Still, the chance to get away from tragically upsetting world news, such as the potential disaster of an imminent shortage of Haribo sweets in shops due to transport delivery problems from Germany, was too good to miss.
A day’s fly fishing with my angling buddy is an all-too rare treat. He’s a delight to watch and regularly successful, too, although all fish are always returned to the water. I, on the other hand, seem to have inherited a devilish machine for instantly tangling line and hooks, aka my fishing rod.
Determined to improve this time, I set up beside a lovely quiet pool, round a bend and out of sight, and flicked my first cast. It was greeted with raucous laughter from behind me. My second cast received the same reaction. Somewhat hacked off, after a while I realised that my frayed nerves were not actually hearing laughter but rooks cackling in the trees. It was an uncanny imitation.
My next cast became tangled, inevitably, and my attempts to unravel the unholy mess, and my unholy language, were greeted by loud booing. Harsh, but probably fair, I thought. Looking round, I saw the culprit peering over a nearby fence. I know cattle are supposed to moo, but a bunch of bullocks were definitely shouting boo instead. It was spooky.
“Boo, boo”, they hollered disapprovingly as I fumbled with a muckle bourach of line and flies. I fully expected a volley of rotten fruit to arrive simultaneously in response to my incompetence.
But then, I jumped. My phone was ringing, except that it wasn’t my mobile but a starling that exactly mimicked the sound of my office phone. This was getting silly. My peaceful day on the river was starting to sound like a classroom of dastardly delinquents on day one of a new school term.

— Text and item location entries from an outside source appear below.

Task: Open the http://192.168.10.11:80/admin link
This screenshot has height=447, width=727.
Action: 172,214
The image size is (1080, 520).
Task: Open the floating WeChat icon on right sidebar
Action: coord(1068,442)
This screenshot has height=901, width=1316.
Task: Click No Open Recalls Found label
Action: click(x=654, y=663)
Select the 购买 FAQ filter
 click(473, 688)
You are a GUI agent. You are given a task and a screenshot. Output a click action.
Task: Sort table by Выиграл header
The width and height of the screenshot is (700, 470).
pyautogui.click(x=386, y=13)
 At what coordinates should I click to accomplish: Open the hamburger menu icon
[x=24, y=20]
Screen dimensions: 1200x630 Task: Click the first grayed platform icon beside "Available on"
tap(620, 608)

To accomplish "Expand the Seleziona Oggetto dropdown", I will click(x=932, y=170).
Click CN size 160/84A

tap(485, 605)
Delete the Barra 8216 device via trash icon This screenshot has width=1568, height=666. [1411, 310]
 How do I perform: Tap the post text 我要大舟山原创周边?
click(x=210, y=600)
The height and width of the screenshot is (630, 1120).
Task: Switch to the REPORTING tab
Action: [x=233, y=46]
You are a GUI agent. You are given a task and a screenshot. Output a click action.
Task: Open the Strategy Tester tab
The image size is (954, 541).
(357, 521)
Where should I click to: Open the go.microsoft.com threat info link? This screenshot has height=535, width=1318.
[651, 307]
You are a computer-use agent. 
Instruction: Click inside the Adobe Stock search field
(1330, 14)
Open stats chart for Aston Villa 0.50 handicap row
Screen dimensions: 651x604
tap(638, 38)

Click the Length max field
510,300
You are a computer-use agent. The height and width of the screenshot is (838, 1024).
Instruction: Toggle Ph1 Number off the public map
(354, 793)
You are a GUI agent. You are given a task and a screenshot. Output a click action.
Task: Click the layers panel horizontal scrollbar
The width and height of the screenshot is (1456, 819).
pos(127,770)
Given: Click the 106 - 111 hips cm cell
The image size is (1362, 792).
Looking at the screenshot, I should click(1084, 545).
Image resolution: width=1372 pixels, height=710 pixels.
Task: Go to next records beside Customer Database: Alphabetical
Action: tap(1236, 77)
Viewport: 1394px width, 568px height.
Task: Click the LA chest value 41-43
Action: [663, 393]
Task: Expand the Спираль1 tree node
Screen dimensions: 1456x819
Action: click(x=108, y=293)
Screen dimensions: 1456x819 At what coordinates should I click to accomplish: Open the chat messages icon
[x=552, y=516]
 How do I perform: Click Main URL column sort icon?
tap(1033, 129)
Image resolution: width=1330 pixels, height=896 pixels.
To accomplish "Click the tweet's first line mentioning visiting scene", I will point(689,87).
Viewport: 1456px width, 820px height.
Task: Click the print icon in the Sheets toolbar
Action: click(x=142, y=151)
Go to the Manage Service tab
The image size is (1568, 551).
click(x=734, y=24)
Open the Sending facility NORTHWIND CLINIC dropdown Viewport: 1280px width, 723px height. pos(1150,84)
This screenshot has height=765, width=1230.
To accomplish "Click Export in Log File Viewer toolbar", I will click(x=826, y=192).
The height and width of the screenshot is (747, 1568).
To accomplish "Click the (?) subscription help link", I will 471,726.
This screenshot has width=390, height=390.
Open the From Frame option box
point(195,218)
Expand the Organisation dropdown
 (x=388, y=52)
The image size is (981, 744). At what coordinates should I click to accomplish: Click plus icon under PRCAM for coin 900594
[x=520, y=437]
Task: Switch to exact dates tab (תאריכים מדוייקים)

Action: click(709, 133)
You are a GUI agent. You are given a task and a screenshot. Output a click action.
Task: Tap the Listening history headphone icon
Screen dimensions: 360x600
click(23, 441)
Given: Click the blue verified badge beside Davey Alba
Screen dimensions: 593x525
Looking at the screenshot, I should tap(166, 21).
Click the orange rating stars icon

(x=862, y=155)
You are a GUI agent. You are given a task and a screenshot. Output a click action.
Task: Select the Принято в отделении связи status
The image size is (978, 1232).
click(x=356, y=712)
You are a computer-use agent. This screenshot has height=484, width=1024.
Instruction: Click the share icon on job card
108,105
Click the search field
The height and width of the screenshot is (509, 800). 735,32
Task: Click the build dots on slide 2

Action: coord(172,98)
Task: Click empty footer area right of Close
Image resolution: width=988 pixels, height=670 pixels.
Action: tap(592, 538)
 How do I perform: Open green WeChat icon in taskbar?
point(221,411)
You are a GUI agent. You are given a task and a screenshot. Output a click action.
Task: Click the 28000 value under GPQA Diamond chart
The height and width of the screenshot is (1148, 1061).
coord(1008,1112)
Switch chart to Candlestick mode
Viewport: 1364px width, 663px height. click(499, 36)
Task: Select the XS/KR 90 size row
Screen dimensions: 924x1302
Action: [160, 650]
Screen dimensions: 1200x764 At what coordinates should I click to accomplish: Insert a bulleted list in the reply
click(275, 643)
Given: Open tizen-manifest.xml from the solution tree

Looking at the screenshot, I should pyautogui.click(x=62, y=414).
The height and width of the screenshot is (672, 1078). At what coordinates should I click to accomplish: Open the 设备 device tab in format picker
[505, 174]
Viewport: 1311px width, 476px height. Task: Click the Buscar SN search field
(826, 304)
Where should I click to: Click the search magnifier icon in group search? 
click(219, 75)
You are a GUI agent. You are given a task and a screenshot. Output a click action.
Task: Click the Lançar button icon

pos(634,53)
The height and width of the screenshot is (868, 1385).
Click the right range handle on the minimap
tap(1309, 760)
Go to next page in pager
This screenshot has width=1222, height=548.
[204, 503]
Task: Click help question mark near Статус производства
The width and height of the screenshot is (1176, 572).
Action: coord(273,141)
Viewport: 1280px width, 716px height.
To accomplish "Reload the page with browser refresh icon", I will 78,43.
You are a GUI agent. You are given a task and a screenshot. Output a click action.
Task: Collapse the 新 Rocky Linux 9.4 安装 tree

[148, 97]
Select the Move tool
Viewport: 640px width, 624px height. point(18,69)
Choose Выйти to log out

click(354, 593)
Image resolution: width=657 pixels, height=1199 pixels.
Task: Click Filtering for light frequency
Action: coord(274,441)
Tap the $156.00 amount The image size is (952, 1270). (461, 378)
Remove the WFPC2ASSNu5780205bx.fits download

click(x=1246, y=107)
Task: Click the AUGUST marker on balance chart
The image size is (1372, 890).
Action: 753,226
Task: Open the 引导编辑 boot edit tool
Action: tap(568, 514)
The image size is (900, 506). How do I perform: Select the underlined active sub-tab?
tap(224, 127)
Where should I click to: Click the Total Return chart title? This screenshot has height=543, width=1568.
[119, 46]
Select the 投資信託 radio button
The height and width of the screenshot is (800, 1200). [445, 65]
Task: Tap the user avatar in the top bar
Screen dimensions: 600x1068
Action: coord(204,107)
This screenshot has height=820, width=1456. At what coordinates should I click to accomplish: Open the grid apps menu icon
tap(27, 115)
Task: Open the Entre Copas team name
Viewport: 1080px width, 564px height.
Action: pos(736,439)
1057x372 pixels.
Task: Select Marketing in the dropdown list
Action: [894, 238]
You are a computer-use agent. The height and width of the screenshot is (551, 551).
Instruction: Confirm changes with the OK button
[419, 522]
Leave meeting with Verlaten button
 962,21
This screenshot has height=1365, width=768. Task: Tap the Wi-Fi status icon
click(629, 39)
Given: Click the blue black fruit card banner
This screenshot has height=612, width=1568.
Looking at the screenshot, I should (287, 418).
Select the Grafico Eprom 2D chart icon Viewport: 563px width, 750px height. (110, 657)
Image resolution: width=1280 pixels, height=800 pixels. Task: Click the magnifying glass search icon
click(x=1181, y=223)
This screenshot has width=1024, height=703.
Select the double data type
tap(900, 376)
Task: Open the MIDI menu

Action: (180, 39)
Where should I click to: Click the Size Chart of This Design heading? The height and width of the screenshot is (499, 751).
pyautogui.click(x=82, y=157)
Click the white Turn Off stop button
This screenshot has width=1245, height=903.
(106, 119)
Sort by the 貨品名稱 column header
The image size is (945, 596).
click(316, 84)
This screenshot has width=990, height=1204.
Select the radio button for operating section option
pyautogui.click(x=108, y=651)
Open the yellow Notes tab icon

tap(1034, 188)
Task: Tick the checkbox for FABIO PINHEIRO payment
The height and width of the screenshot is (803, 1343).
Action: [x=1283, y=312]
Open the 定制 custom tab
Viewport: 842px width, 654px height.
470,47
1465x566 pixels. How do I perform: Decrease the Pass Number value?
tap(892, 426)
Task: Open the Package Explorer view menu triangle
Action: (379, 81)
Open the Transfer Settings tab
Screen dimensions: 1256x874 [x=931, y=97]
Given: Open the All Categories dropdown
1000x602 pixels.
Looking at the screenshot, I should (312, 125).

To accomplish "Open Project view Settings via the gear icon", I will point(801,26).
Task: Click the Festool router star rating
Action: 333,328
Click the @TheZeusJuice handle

Before I cast again, the last straw appeared – a singing dog. Well, not exactly a musical one, but a canine that could bark the theme to EastEnders. And it did, repeatedly. “Bow-wow wow wow wow, wow wow”, it sang, over and over again. It was almost as annoying as the programme itself, although I’d probably rather listen to a farmer’s dog than watch an episode of it on TV.
I reached the only conclusion possible; it was me going round the bend, not the river.
I was about to give up the battle when I remembered the excellent and exciting plans to create a new Scotland’s Wildlife Discovery Centre at the Highland Wildlife Park at Kincraig. A big windfall of National Lottery funding announced this week should see the ambitious project completed by 2023.
It will consist of three hubs featuring “immersive experiences and digital technology” to inspire learning and education. The park is a brilliant place for an outing that we’ve visited regularly for many years.
Perhaps an added attraction to the new initiative could see an area named the “Fyne Centre” and be dedicated to wildlife that can apparently sing, laugh, shout, mimic and generally demonstrate that they’re considerably more astute when it comes to analysing an awkward angler’s attributes than even the most experienced Highland ghillie.
It became an enjoyable day on the river and thankfully I managed to avoid any “immersive experiences”. We left late-on to a continuing cacophony of cackling laughter, loud booing and TV theme music.
Today, in contrast, my work seems positively peaceful.